Buddha says don't fight back. Christ says the same thing. Both are widely ignored.

In Israel, on the border with what may or may not be Palestine, there is red war and yellow flames and humanitarian aid because war requires the camouflage of charity.

Israelis have been killed. Palestinians have been killed. Israelis have been taken hostage. Some of the hostages have been released after negotiations because war requires the camouflage of negotiation.

And around 14 Thai hostages were taken and released by Hamas. Maybe a few more or less. The number is a little cloudy.

I became aware of the Thai hostages when I read a news story saying that, although the Thai hostages had been released, there hadn't been any specific negotiation on their behalf.

I am always on the side of the people no one can find, the people for whom no one speaks.

Cloudy sources figure maybe 20,000 Thais do agricultural work in Israel, along with some people from Nepal and maybe some Filipinos.
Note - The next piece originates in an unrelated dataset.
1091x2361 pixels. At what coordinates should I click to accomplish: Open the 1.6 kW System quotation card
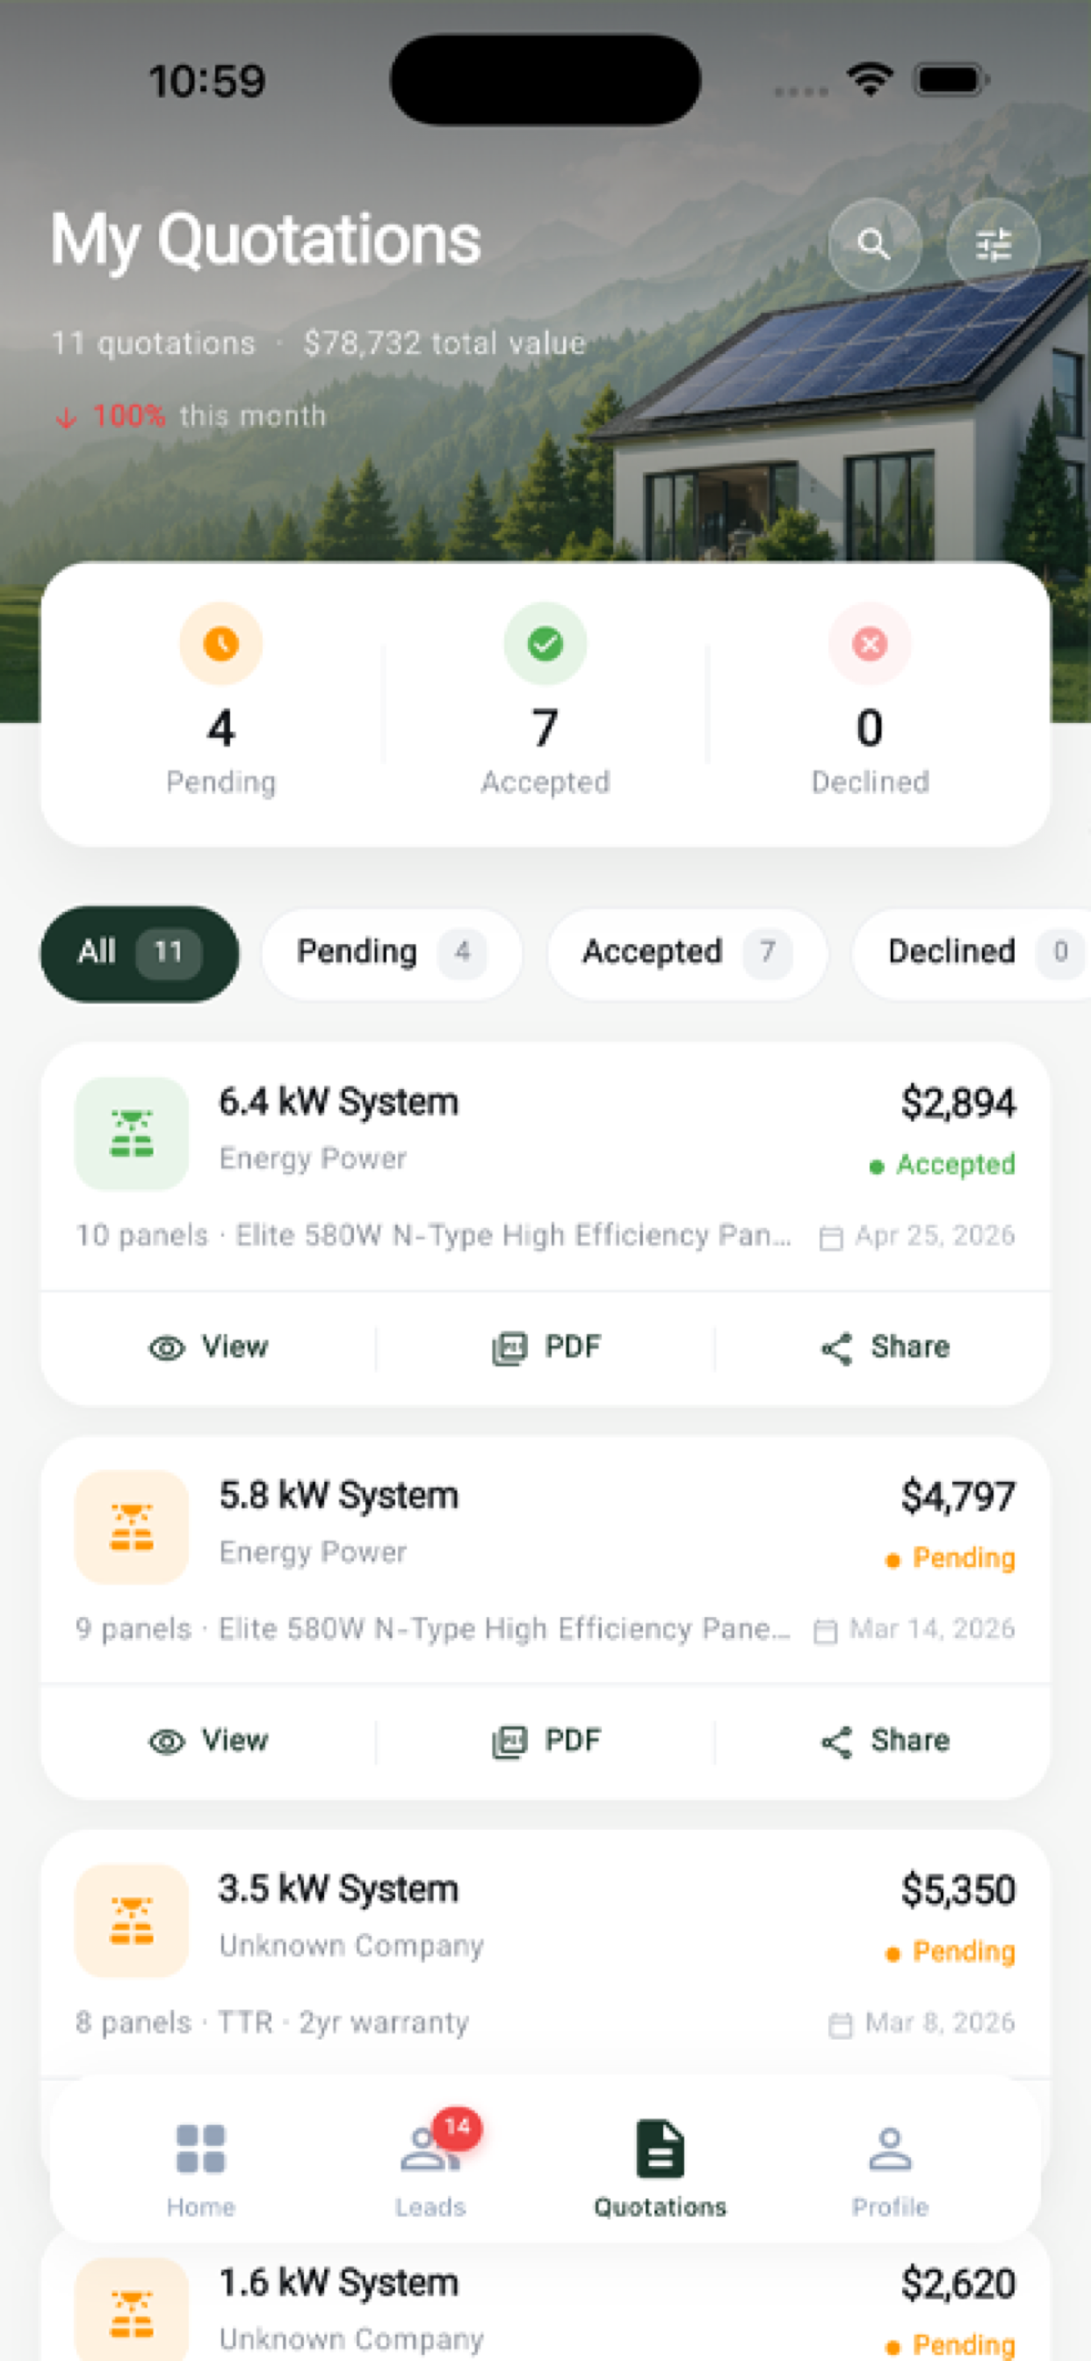click(x=546, y=2301)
Those are long miles to travel for a job pulling salad out of the ground, but there is no job so miserable that someone won't do it for short money.

Many Israelis, like many Americans, have elevated themselves above the toilet-scrubbing, salad-pulling end of the economy, but the dirt-smeared business of agriculture and the foul business of toilet-scrubbing hold up the jobs in IT and human resources and market research.

Asking the Palestinians to do it is not only risky but inconvenient, since your Palestinian toilet-mopper is often locked on his side of the border due to security concerns and cannot come to work. So it is with any Palestinians you might hire for your construction crew. The Thais are a handy substitute, being big on desperation and short on ideology.

The Thai agricultural workers live way out in the country because that's where the farms are, and work with the short-handled hoe cannot be done via Zoom. The great truth of the 21st-century workforce is that, the worse the job, the more likely it is you'll have to show up every day.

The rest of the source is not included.